7. A computer-server for credential management, comprising:

a dictionary database store having one or more credential dictionaries;

a credential-keeping service manager configured to determine and manage resource

credentials;

an authentication service manager configured to request resource credentials from the credential-keeping service responsive to an resource authentication service request and provide resource credentials to the authentication manager of the resource application server, and

a dictionary manager configured to manage the credential dictionaries responsive to

dictionary management requirements, wherein the dictionary management requirements comprise instructions adapted to cause the dictionary manager to update credential dictionaries according to a pre-defined schedule.

8. The computer-server of claim 7, wherein updating the credential dictionaries comprises changing credential dictionaries according to the dictionary management credentials.

9. The computer-server of claim 7, wherein the credential-keeping service manager is configured to determine new resource credentials responsive to an updated credential dictionary.

10. The computer-server of claim 9, wherein the authentication service manager is configured to send a request to update user credentials to a resource server, the request to update user credentials comprising the new resource credentials.

11. The computer-server of claim 7, wherein the dictionary manager is configured to send a dictionary synchronization request to a resource credential manager responsive to updating credential dictionaries.

12. The computer-server of claim 11, wherein the dictionary manager is configured to provide dictionary updates to a resource dictionary manager responsive to receiving a ready to receive message.

13. The computer-server of claim 7, wherein the dictionary manager is configured to send a dictionary synchronization request to a resource credential manager responsive to updating credential dictionaries, wherein the dictionary synchronization request comprises a token configured to authorize a user of the token to download dictionary updates from the dictionary manager.

14. The computer-server of claim 13, wherein the dictionary manager is configured to provide dictionary updates to a resource dictionary manager responsive to authenticating the token.

15. The computer-server of claim 7, wherein the dictionary manager is a resource dictionary manager and, responsive to a dictionary synchronization request, is configured to send a ready to receive message and receive dictionary updates.

16. The computer-server of claim 7, wherein the dictionary manager is a resource dictionary manager and, responsive to a dictionary synchronization request that includes a token, is configured to send a request to download dictionary updates that includes the token, and download dictionary updates.
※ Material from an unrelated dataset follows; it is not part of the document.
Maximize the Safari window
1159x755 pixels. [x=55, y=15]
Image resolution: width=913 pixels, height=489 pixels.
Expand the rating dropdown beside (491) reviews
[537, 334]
17. A distributed authentication system, comprising:

a resource application server comprising:

an authentication manager; and

a resource service manager configured to provide a resource responsive to a

resource request authenticated by the authentication manager, a multi-level encrypted application server, the multi-level encrypted application server comprising:

a dictionary database store having one or more credential dictionaries;

a credential-keeping service manager configured to determine and manage resource credentials;

a dictionary manager configured to manage the credential dictionaries responsive to dictionary management requirements; and an authentication service manager configured to request resource credentials from the credential-keeping service responsive to a resource authentication service request and provide resource credentials to the authentication manager of the resource application server, and

a client application configured to:

maintain a list of available resources;

receive a resource access request initiated at a user interface of the client

application, the resource access request associated with a resource of the available resources;

create a resource authentication services request responsive to the resource access request; and

provide the resource authentication services request to the multi-level encrypted application server.